> **ROWS**
═══

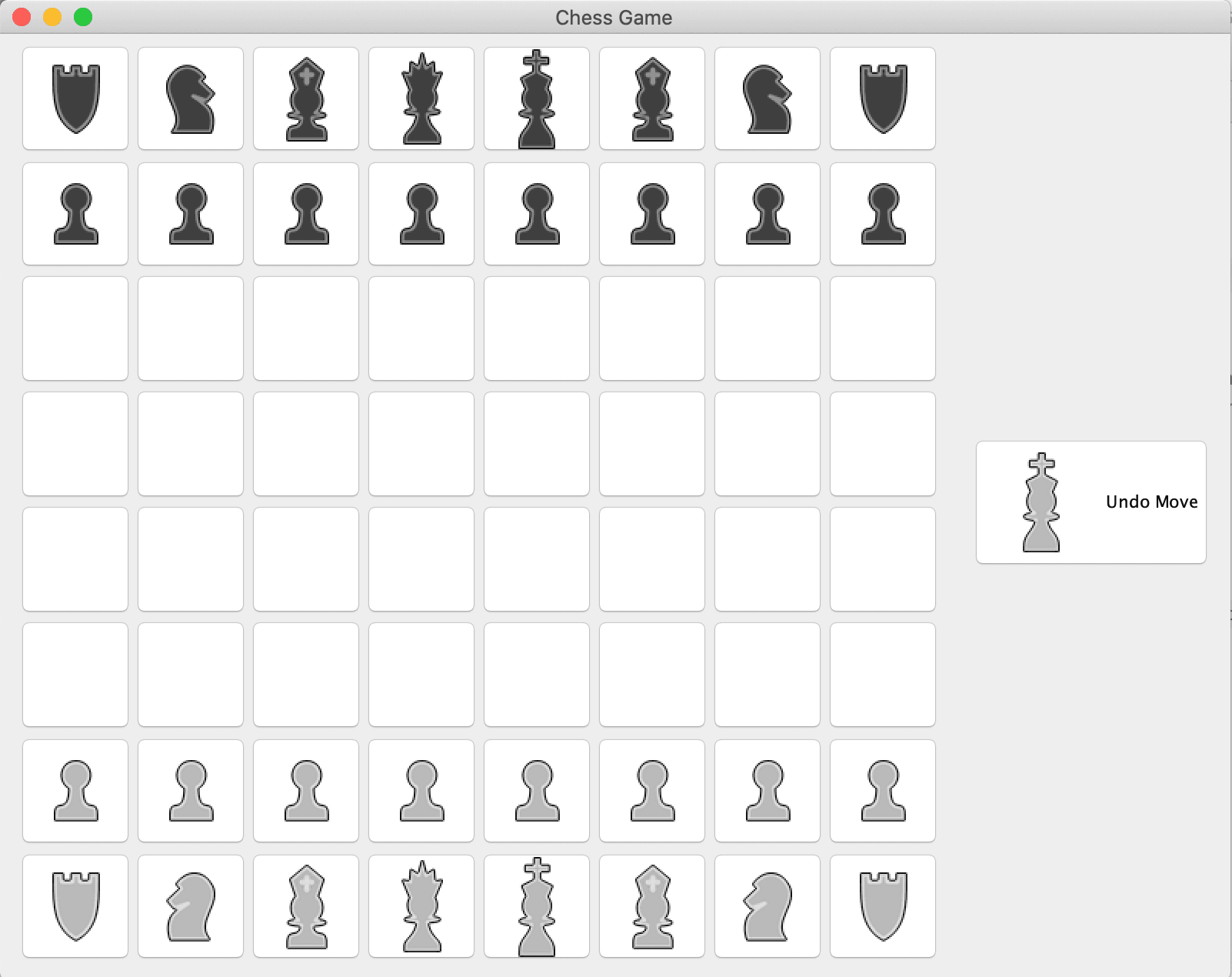Click the white queenside bishop
Viewport: 1232px width, 977px height.
305,905
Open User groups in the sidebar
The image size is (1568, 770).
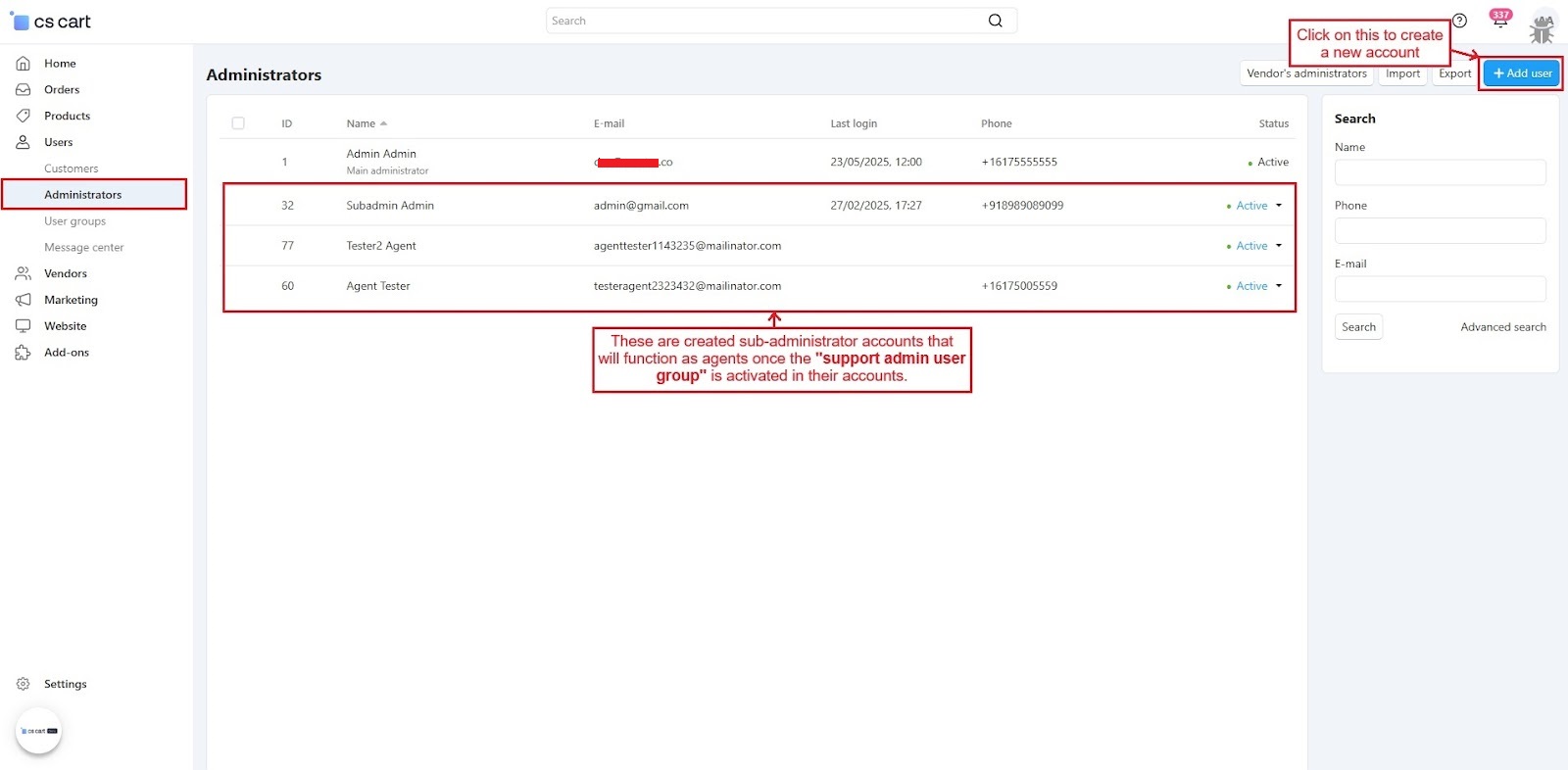pyautogui.click(x=74, y=221)
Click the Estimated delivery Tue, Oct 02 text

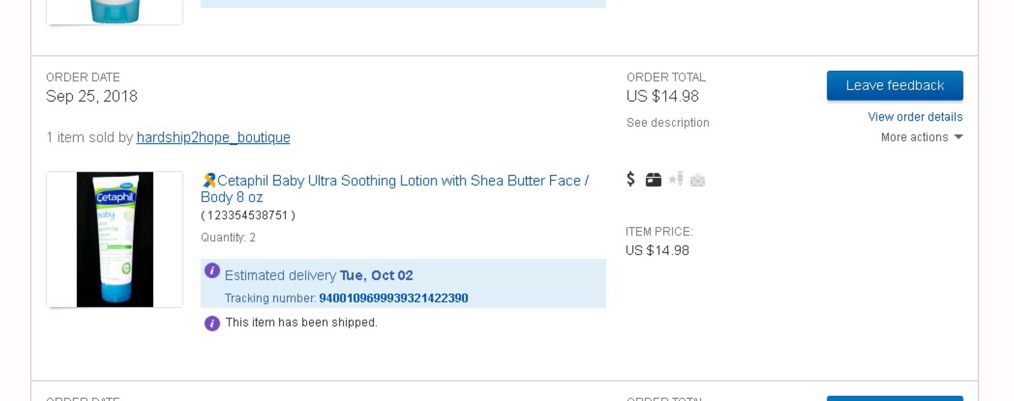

═══

> **WHAT THE TASK REQUIRES**
Transcribe every line of the rows above verbatim, omitting the pictures.

> **TASK RESPONSE**
Click the white queenside bishop
Viewport: 1232px width, 977px height.
305,905
Open User groups in the sidebar
The image size is (1568, 770).
pyautogui.click(x=74, y=221)
Click the Estimated delivery Tue, Oct 02 text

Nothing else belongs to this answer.